## DATA ENTRIES

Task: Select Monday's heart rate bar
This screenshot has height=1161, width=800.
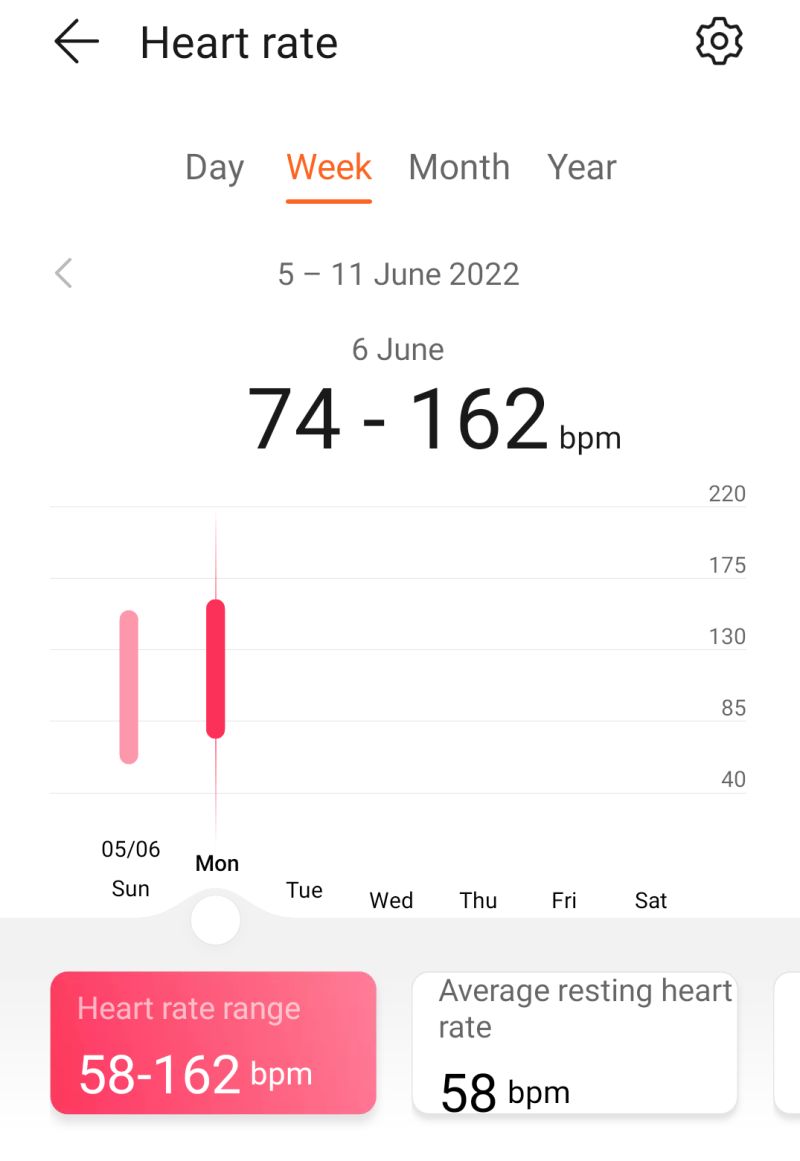Action: click(215, 669)
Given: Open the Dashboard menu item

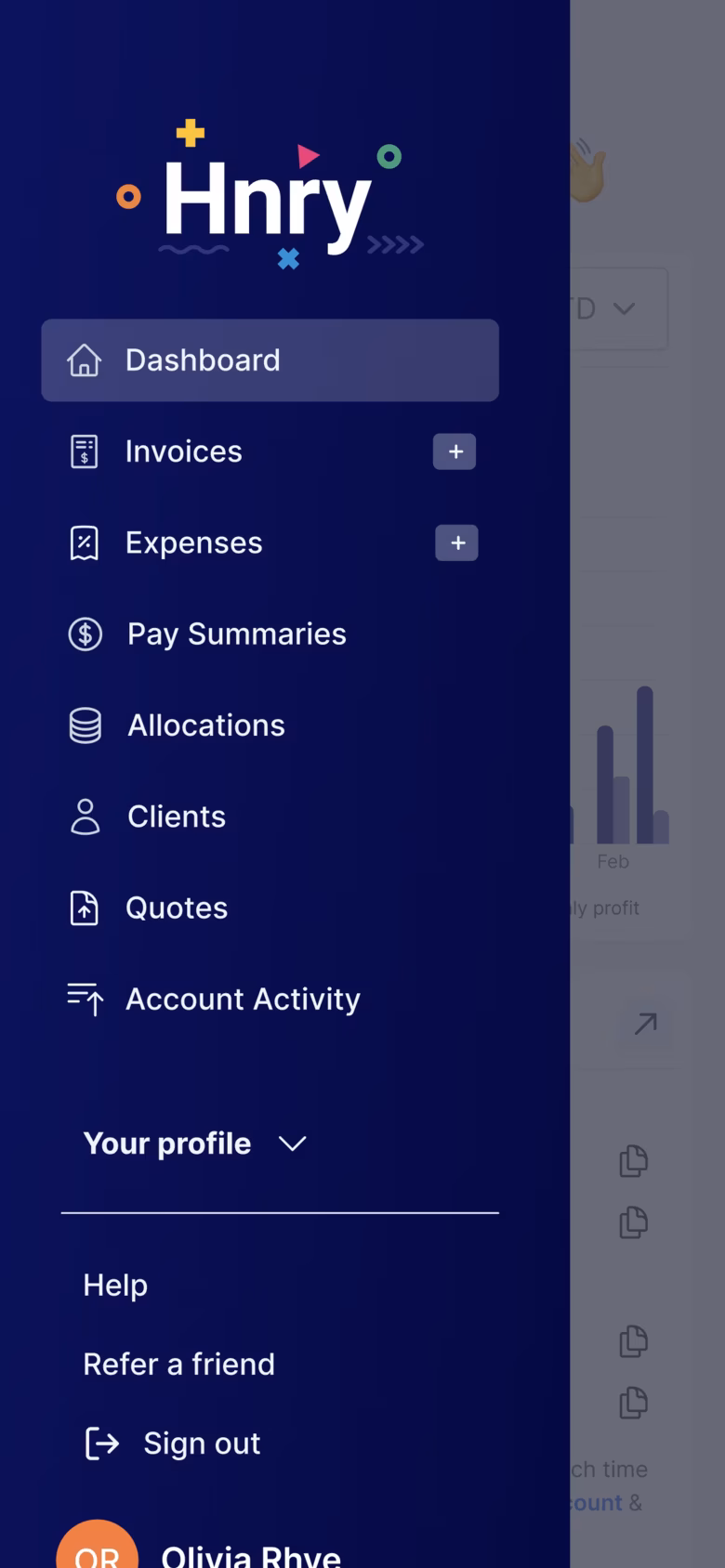Looking at the screenshot, I should tap(270, 360).
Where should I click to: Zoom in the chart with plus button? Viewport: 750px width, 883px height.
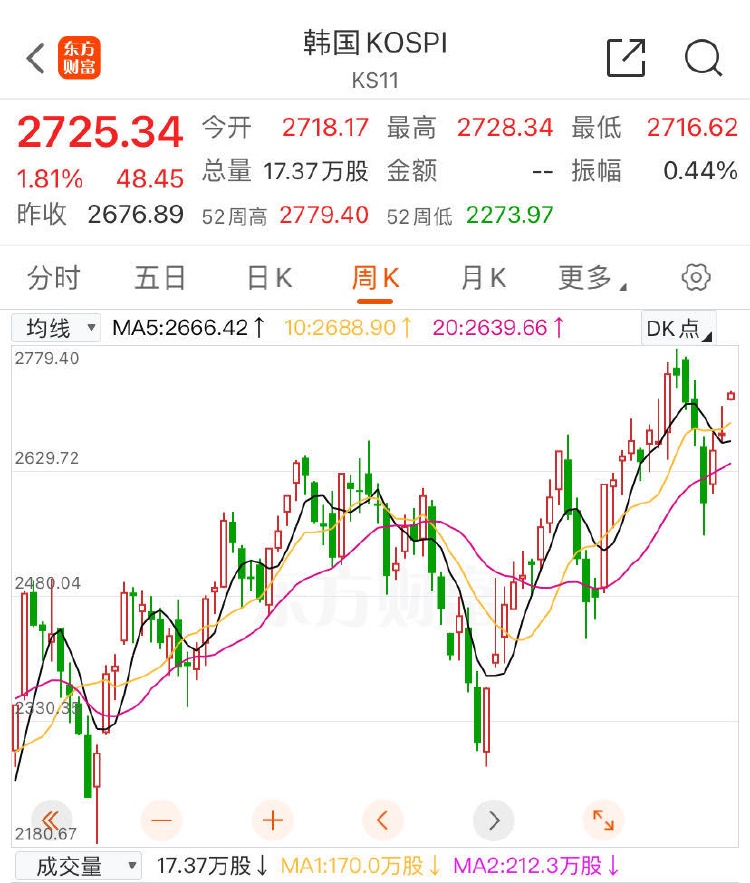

## REQUIREMENT
State how many lines of the data above contain the word "width", and give only that number.

## CORRECT ANSWER
2